Click-target data:
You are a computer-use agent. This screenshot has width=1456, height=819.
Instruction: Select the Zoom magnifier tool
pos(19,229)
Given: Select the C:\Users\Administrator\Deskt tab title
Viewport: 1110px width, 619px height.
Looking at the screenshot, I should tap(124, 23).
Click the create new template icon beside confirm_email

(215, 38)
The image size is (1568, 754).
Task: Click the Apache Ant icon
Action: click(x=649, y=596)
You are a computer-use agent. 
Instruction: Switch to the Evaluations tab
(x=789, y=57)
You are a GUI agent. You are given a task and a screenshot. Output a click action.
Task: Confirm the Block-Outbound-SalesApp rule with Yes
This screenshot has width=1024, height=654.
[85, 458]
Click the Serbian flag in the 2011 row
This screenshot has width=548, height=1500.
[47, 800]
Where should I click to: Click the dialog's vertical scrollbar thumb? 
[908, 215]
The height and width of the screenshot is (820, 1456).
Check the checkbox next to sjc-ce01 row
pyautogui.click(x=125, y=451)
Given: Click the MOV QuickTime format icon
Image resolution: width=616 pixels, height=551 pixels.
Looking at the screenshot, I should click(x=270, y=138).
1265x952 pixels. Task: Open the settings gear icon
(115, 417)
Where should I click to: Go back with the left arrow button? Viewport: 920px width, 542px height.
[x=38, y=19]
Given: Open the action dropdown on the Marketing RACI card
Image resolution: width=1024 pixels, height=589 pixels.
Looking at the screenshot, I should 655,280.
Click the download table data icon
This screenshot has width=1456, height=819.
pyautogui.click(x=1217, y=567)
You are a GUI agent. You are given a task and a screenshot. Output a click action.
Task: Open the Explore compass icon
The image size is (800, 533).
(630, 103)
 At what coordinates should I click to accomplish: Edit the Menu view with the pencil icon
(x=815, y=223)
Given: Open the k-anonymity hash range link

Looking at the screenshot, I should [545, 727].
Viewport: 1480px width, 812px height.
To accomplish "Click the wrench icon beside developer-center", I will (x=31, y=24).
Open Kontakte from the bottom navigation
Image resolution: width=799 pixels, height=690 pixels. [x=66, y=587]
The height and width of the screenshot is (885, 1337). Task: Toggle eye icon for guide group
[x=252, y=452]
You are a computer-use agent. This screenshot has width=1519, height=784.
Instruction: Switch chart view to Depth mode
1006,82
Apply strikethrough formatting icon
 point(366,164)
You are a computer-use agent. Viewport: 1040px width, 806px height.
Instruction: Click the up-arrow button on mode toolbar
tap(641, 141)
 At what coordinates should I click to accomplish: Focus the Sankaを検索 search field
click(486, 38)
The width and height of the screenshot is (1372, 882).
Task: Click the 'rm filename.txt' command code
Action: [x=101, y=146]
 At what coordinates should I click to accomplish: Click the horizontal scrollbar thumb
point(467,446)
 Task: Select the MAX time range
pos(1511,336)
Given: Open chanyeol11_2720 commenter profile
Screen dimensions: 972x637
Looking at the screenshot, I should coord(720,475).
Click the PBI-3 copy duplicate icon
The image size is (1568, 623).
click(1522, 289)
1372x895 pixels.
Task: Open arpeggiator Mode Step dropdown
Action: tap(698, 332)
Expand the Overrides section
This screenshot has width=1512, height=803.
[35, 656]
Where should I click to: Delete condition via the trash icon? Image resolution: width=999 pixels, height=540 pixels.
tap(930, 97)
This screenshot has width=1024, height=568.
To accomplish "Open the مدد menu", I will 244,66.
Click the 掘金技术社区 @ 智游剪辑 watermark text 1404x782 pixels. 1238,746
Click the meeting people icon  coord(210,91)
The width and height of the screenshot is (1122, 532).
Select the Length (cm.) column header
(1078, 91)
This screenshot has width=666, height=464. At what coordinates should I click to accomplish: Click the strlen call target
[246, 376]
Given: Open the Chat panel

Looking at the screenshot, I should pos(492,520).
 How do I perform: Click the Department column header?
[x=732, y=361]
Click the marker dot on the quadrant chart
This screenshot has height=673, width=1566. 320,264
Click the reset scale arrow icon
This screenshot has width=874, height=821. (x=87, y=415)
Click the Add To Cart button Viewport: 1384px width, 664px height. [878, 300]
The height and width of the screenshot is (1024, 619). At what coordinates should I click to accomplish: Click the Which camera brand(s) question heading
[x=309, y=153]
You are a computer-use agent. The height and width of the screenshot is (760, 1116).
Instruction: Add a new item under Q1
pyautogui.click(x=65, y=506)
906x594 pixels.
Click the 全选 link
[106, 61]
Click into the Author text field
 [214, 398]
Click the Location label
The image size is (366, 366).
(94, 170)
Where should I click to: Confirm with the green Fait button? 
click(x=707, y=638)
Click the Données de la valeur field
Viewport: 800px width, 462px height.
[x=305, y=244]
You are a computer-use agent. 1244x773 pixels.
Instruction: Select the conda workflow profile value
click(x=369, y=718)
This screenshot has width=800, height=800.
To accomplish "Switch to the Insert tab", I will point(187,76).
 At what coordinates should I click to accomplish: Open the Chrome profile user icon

Task statement:
Arrange every line of the entries above as a Markdown table with two columns, Row and Line. Skip blank lines, and give each remaining line its row number.

Expected answer:
| Row | Line |
|---|---|
| 1 | You are a computer-use agent. This screenshot has width=1456, height=819. |
| 2 | Instruction: Select the Zoom magnifier tool |
| 3 | pos(19,229) |
| 4 | Given: Select the C:\Users\Administrator\Deskt tab title |
| 5 | Viewport: 1110px width, 619px height. |
| 6 | Looking at the screenshot, I should tap(124, 23). |
| 7 | Click the create new template icon beside confirm_email |
| 8 | (215, 38) |
| 9 | The image size is (1568, 754). |
| 10 | Task: Click the Apache Ant icon |
| 11 | Action: click(x=649, y=596) |
| 12 | You are a computer-use agent.  |
| 13 | Instruction: Switch to the Evaluations tab |
| 14 | (x=789, y=57) |
| 15 | You are a GUI agent. You are given a task and a screenshot. Output a click action. |
| 16 | Task: Confirm the Block-Outbound-SalesApp rule with Yes |
| 17 | This screenshot has width=1024, height=654. |
| 18 | [85, 458] |
| 19 | Click the Serbian flag in the 2011 row |
| 20 | This screenshot has width=548, height=1500. |
| 21 | [47, 800] |
| 22 | Where should I click to: Click the dialog's vertical scrollbar thumb?  |
| 23 | [908, 215] |
| 24 | The height and width of the screenshot is (820, 1456). |
| 25 | Check the checkbox next to sjc-ce01 row |
| 26 | pyautogui.click(x=125, y=451) |
| 27 | Given: Click the MOV QuickTime format icon |
| 28 | Image resolution: width=616 pixels, height=551 pixels. |
| 29 | Looking at the screenshot, I should click(x=270, y=138). |
| 30 | 1265x952 pixels. Task: Open the settings gear icon |
| 31 | (115, 417) |
| 32 | Where should I click to: Go back with the left arrow button? Viewport: 920px width, 542px height. |
| 33 | [x=38, y=19] |
| 34 | Given: Open the action dropdown on the Marketing RACI card |
| 35 | Image resolution: width=1024 pixels, height=589 pixels. |
| 36 | Looking at the screenshot, I should 655,280. |
| 37 | Click the download table data icon |
| 38 | This screenshot has width=1456, height=819. |
| 39 | pyautogui.click(x=1217, y=567) |
| 40 | You are a GUI agent. You are given a task and a screenshot. Output a click action. |
| 41 | Task: Open the Explore compass icon |
| 42 | The image size is (800, 533). |
| 43 | (630, 103) |
| 44 |  At what coordinates should I click to accomplish: Edit the Menu view with the pencil icon |
| 45 | (x=815, y=223) |
| 46 | Given: Open the k-anonymity hash range link |
| 47 | Looking at the screenshot, I should [545, 727]. |
| 48 | Viewport: 1480px width, 812px height. |
| 49 | To accomplish "Click the wrench icon beside developer-center", I will (x=31, y=24). |
| 50 | Open Kontakte from the bottom navigation |
| 51 | Image resolution: width=799 pixels, height=690 pixels. [x=66, y=587] |
| 52 | The height and width of the screenshot is (885, 1337). Task: Toggle eye icon for guide group |
| 53 | [x=252, y=452] |
| 54 | You are a computer-use agent. This screenshot has width=1519, height=784. |
| 55 | Instruction: Switch chart view to Depth mode |
| 56 | 1006,82 |
| 57 | Apply strikethrough formatting icon |
| 58 |  point(366,164) |
| 59 | You are a computer-use agent. Viewport: 1040px width, 806px height. |
| 60 | Instruction: Click the up-arrow button on mode toolbar |
| 61 | tap(641, 141) |
| 62 |  At what coordinates should I click to accomplish: Focus the Sankaを検索 search field |
| 63 | click(486, 38) |
| 64 | The width and height of the screenshot is (1372, 882). |
| 65 | Task: Click the 'rm filename.txt' command code |
| 66 | Action: [x=101, y=146] |
| 67 |  At what coordinates should I click to accomplish: Click the horizontal scrollbar thumb |
| 68 | point(467,446) |
| 69 |  Task: Select the MAX time range |
| 70 | pos(1511,336) |
| 71 | Given: Open chanyeol11_2720 commenter profile |
| 72 | Screen dimensions: 972x637 |
| 73 | Looking at the screenshot, I should coord(720,475). |
| 74 | Click the PBI-3 copy duplicate icon |
| 75 | The image size is (1568, 623). |
| 76 | click(1522, 289) |
| 77 | 1372x895 pixels. |
| 78 | Task: Open arpeggiator Mode Step dropdown |
| 79 | Action: tap(698, 332) |
| 80 | Expand the Overrides section |
| 81 | This screenshot has width=1512, height=803. |
| 82 | [35, 656] |
| 83 | Where should I click to: Delete condition via the trash icon? Image resolution: width=999 pixels, height=540 pixels. |
| 84 | tap(930, 97) |
| 85 | This screenshot has width=1024, height=568. |
| 86 | To accomplish "Open the مدد menu", I will 244,66. |
| 87 | Click the 掘金技术社区 @ 智游剪辑 watermark text 1404x782 pixels. 1238,746 |
| 88 | Click the meeting people icon  coord(210,91) |
| 89 | The width and height of the screenshot is (1122, 532). |
| 90 | Select the Length (cm.) column header |
| 91 | (1078, 91) |
| 92 | This screenshot has width=666, height=464. At what coordinates should I click to accomplish: Click the strlen call target |
| 93 | [246, 376] |
| 94 | Given: Open the Chat panel |
| 95 | Looking at the screenshot, I should pos(492,520). |
| 96 |  How do I perform: Click the Department column header? |
| 97 | [x=732, y=361] |
| 98 | Click the marker dot on the quadrant chart |
| 99 | This screenshot has height=673, width=1566. 320,264 |
| 100 | Click the reset scale arrow icon |
| 101 | This screenshot has width=874, height=821. (x=87, y=415) |
| 102 | Click the Add To Cart button Viewport: 1384px width, 664px height. [878, 300] |
| 103 | The height and width of the screenshot is (1024, 619). At what coordinates should I click to accomplish: Click the Which camera brand(s) question heading |
| 104 | [x=309, y=153] |
| 105 | You are a computer-use agent. The height and width of the screenshot is (760, 1116). |
| 106 | Instruction: Add a new item under Q1 |
| 107 | pyautogui.click(x=65, y=506) |
| 108 | 906x594 pixels. |
| 109 | Click the 全选 link |
| 110 | [106, 61] |
| 111 | Click into the Author text field |
| 112 |  [214, 398] |
| 113 | Click the Location label |
| 114 | The image size is (366, 366). |
| 115 | (94, 170) |
| 116 | Where should I click to: Confirm with the green Fait button?  |
| 117 | click(x=707, y=638) |
| 118 | Click the Données de la valeur field |
| 119 | Viewport: 800px width, 462px height. |
| 120 | [x=305, y=244] |
| 121 | You are a computer-use agent. 1244x773 pixels. |
| 122 | Instruction: Select the conda workflow profile value |
| 123 | click(x=369, y=718) |
| 124 | This screenshot has width=800, height=800. |
| 125 | To accomplish "Switch to the Insert tab", I will point(187,76). |
| 126 |  At what coordinates should I click to accomplish: Open the Chrome profile user icon |